With a 1.2 GHz dual core processor, a sturdy case, and a iPad-like 9.7 inch display, the HP TouchPad accidentally became one of the best Android tablets when HP discontinued the device last summer, marked down the price to $99, and hackers figured out how to load Google’s operating system onto the tablet.
But while the HP TouchPad originally shipped with webOS software, it turns out the tablet was originally designed to run Google Android. No wonder it handles the operating system so well.

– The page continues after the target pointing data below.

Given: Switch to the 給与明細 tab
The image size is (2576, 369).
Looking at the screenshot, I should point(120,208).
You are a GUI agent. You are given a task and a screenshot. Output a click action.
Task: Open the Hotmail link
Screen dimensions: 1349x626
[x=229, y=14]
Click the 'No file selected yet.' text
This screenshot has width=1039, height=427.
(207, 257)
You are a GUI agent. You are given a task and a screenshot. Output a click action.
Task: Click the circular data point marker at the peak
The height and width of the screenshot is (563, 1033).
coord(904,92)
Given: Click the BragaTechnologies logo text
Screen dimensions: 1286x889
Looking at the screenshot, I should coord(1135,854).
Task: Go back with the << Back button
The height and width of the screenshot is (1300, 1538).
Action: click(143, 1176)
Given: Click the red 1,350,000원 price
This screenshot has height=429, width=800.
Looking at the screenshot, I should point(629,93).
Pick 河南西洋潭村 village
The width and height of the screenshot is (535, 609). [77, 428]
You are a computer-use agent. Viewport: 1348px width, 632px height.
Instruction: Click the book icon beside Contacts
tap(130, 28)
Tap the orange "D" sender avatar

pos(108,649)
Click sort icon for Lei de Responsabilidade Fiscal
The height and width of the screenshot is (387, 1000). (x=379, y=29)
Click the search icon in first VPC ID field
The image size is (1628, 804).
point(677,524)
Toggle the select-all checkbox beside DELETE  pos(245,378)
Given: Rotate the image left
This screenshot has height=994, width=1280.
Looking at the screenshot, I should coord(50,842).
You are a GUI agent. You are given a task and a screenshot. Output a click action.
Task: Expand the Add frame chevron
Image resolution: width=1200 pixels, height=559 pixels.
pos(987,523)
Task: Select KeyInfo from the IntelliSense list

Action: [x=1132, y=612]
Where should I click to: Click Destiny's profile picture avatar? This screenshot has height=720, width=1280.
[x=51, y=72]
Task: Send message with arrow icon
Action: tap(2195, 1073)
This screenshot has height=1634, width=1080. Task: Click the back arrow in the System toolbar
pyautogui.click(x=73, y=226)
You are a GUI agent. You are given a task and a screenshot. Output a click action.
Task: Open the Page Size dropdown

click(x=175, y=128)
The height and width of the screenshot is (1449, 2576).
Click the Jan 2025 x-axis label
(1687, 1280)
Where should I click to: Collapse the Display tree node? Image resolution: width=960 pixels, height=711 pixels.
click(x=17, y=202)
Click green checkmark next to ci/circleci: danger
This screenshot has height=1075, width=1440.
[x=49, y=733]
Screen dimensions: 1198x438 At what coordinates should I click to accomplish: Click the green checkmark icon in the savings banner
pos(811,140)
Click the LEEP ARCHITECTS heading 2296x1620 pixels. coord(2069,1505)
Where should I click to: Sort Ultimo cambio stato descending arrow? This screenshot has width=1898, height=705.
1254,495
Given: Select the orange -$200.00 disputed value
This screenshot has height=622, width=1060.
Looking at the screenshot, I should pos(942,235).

That revelation comes Josh Marinacci, a former member of the webOS developer relations team for HP. An article on his personal blog functions as a bit of commentary on Chris Ziegler’s lengthy and detailed post about the troubled history of webOS.
According to Marinacci, the HP TouchPad was developed by HP before the company even acquired Palm. The tablet was supposed to run Android at first, but that plans was scrapped after HP spent over a billion dollars to acquire its own operating system.
Marinacci also suggests that the tablet was selling reasonably well just before it was scrapped — it may even have been one of the best-selling tablets that wasn’t the Apple iPad. Unfortunately “distant second” might not have been good enough for some people. But that’s all based on anecdotal evidence.
What’s a bit less anecdotal is the fact that HP was working on a number of different prototypes for future devices. The highest profile was the HP TouchPad Go, a 7 inch tablet which almost made it to market, but was canceled before it launched.
But Marinacci also saw prototypes of other devices including a model with a slide-out keyboard.